(DATA FOR THE TASK)

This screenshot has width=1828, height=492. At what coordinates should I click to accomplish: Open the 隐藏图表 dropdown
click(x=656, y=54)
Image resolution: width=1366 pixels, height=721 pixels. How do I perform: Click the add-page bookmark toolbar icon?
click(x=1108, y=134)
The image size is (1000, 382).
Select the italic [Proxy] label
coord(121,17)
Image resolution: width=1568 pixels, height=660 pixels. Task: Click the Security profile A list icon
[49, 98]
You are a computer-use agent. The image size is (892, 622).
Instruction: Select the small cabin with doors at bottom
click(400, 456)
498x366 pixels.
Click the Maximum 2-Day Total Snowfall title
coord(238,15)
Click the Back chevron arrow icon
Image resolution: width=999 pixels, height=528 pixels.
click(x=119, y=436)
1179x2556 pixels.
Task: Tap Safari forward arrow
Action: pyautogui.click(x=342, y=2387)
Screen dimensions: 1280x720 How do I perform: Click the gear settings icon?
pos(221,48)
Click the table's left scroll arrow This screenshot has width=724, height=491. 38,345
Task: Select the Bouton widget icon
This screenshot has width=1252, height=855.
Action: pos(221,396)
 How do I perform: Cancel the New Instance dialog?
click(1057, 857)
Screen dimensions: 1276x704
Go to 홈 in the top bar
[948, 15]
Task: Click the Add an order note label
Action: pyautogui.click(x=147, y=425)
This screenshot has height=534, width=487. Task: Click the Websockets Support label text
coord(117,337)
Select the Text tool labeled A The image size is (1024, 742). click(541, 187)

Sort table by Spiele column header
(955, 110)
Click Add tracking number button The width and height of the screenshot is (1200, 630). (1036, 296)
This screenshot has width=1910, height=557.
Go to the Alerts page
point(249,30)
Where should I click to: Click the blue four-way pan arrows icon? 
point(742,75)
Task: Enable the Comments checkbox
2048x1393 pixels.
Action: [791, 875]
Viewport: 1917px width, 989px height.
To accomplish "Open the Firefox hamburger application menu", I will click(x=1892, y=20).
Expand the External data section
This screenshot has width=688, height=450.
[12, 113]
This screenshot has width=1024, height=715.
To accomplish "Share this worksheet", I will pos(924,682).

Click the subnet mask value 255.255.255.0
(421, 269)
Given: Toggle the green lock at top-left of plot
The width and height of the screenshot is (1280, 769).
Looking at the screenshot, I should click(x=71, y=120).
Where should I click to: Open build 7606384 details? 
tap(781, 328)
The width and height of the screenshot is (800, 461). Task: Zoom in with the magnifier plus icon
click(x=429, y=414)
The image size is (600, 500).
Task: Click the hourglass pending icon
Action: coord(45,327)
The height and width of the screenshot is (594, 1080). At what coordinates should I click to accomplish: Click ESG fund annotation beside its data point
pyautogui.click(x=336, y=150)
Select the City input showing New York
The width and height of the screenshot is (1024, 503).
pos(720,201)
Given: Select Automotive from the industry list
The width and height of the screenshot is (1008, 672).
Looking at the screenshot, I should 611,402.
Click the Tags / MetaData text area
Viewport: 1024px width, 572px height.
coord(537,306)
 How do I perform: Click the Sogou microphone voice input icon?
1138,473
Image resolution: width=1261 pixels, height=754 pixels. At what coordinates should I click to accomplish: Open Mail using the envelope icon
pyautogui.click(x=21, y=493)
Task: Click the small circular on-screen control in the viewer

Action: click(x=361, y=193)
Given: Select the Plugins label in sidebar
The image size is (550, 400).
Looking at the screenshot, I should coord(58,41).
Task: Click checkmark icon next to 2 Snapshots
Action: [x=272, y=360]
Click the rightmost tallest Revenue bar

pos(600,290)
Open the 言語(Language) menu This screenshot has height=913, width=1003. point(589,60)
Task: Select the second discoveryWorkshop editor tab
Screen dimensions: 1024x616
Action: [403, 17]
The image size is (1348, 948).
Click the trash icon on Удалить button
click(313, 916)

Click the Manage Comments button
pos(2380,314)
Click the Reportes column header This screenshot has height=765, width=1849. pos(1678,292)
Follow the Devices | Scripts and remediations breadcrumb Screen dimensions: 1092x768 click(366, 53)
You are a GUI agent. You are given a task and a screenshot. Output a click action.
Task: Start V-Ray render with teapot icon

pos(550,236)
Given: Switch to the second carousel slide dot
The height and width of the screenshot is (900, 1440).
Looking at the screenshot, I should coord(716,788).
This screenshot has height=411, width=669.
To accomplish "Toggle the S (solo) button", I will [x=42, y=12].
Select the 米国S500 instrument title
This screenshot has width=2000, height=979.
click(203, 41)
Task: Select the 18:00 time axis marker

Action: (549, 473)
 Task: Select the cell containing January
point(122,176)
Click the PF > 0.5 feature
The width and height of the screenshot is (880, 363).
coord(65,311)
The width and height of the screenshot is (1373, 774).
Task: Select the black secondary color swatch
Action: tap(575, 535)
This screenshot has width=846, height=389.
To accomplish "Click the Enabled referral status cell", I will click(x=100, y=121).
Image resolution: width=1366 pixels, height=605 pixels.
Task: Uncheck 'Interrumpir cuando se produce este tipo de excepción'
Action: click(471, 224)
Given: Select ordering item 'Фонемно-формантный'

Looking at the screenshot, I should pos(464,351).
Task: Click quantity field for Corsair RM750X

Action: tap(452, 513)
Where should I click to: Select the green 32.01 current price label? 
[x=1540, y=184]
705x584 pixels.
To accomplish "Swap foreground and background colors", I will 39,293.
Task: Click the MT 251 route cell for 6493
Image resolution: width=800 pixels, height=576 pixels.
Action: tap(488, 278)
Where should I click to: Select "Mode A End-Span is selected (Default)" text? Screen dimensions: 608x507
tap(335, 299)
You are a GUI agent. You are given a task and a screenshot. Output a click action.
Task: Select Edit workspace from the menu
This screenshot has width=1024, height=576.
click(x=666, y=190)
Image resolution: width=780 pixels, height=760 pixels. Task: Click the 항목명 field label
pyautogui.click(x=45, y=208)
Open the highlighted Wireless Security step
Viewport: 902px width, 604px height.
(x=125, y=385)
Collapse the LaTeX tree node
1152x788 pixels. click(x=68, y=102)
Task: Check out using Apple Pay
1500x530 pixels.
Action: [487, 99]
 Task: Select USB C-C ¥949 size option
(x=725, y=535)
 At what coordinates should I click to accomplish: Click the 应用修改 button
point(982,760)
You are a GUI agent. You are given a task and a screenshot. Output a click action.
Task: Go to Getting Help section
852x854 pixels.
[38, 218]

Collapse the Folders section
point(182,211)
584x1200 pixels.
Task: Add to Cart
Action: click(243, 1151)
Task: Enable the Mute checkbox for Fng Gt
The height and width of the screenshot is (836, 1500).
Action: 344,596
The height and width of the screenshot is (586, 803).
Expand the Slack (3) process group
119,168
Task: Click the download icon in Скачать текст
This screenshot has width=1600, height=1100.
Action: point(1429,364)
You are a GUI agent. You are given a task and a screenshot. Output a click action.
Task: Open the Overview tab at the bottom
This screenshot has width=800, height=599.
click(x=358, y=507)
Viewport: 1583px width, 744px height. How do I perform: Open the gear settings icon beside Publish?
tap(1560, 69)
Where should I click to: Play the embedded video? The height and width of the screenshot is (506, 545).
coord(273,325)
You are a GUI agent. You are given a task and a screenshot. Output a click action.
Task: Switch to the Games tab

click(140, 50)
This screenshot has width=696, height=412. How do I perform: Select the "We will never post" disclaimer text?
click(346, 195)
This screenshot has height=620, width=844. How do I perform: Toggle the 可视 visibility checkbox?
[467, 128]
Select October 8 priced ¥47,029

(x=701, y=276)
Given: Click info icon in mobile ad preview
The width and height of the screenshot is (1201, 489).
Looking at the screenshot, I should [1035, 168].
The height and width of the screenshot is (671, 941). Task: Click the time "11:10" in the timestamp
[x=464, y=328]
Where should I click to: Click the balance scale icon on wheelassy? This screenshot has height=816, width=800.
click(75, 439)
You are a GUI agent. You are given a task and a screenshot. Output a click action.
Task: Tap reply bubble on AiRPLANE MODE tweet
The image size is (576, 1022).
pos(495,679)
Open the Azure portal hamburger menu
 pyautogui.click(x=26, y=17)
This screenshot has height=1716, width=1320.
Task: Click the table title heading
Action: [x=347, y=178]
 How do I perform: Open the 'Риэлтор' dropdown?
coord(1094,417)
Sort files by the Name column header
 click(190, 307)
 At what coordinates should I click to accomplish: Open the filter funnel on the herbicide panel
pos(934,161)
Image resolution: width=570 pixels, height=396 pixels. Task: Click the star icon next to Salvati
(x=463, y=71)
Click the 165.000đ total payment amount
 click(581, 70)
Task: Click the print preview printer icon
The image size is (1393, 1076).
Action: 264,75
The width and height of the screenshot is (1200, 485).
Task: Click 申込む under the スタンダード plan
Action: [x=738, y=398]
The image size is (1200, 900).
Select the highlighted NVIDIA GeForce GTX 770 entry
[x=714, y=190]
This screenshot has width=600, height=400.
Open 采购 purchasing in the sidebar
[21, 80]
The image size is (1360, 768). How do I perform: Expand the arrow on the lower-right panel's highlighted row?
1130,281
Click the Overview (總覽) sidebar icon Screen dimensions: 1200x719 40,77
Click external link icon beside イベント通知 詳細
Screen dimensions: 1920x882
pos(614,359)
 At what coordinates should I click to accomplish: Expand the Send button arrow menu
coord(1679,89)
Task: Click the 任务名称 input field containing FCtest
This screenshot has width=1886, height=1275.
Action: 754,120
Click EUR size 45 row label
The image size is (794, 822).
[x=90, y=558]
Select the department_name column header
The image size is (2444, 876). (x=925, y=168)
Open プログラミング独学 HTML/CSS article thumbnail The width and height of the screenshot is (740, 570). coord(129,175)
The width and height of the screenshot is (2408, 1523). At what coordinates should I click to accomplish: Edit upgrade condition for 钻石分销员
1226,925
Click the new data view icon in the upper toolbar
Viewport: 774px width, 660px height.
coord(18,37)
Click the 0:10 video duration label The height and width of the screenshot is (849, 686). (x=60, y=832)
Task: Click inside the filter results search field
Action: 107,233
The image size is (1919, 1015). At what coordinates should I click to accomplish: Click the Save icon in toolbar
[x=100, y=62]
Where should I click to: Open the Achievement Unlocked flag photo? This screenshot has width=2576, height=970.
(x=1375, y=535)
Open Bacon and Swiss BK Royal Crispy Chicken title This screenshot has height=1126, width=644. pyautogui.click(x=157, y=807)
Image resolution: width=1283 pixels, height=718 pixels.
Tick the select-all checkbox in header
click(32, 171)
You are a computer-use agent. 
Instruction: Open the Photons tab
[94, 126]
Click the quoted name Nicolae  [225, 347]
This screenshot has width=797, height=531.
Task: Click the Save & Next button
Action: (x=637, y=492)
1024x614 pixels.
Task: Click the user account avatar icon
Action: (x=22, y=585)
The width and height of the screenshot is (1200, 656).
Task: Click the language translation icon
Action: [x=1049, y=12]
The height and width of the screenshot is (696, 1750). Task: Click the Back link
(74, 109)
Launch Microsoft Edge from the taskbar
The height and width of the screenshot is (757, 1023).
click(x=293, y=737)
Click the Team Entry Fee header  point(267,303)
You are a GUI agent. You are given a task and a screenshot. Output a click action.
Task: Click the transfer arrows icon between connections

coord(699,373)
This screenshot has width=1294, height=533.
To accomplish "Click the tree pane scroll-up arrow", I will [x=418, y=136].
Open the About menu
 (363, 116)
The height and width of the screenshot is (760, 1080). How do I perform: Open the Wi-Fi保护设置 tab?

(End DATA FOR THE TASK)

Each line of the records, from the opening one through the line holding "Viewport: 1917px width, 989px height.", should be restated word for word, with nothing else in the answer.

# YOUR SOLUTION:
This screenshot has width=1828, height=492. At what coordinates should I click to accomplish: Open the 隐藏图表 dropdown
click(x=656, y=54)
Image resolution: width=1366 pixels, height=721 pixels. How do I perform: Click the add-page bookmark toolbar icon?
click(x=1108, y=134)
The image size is (1000, 382).
Select the italic [Proxy] label
coord(121,17)
Image resolution: width=1568 pixels, height=660 pixels. Task: Click the Security profile A list icon
[49, 98]
You are a computer-use agent. The image size is (892, 622).
Instruction: Select the small cabin with doors at bottom
click(400, 456)
498x366 pixels.
Click the Maximum 2-Day Total Snowfall title
coord(238,15)
Click the Back chevron arrow icon
Image resolution: width=999 pixels, height=528 pixels.
click(x=119, y=436)
1179x2556 pixels.
Task: Tap Safari forward arrow
Action: pyautogui.click(x=342, y=2387)
Screen dimensions: 1280x720 How do I perform: Click the gear settings icon?
pos(221,48)
Click the table's left scroll arrow This screenshot has width=724, height=491. 38,345
Task: Select the Bouton widget icon
This screenshot has width=1252, height=855.
Action: pos(221,396)
 How do I perform: Cancel the New Instance dialog?
click(1057, 857)
Screen dimensions: 1276x704
Go to 홈 in the top bar
[948, 15]
Task: Click the Add an order note label
Action: pyautogui.click(x=147, y=425)
This screenshot has height=534, width=487. Task: Click the Websockets Support label text
coord(117,337)
Select the Text tool labeled A The image size is (1024, 742). click(541, 187)

Sort table by Spiele column header
(955, 110)
Click Add tracking number button The width and height of the screenshot is (1200, 630). (1036, 296)
This screenshot has width=1910, height=557.
Go to the Alerts page
point(249,30)
Where should I click to: Click the blue four-way pan arrows icon? 
point(742,75)
Task: Enable the Comments checkbox
2048x1393 pixels.
Action: [791, 875]
Viewport: 1917px width, 989px height.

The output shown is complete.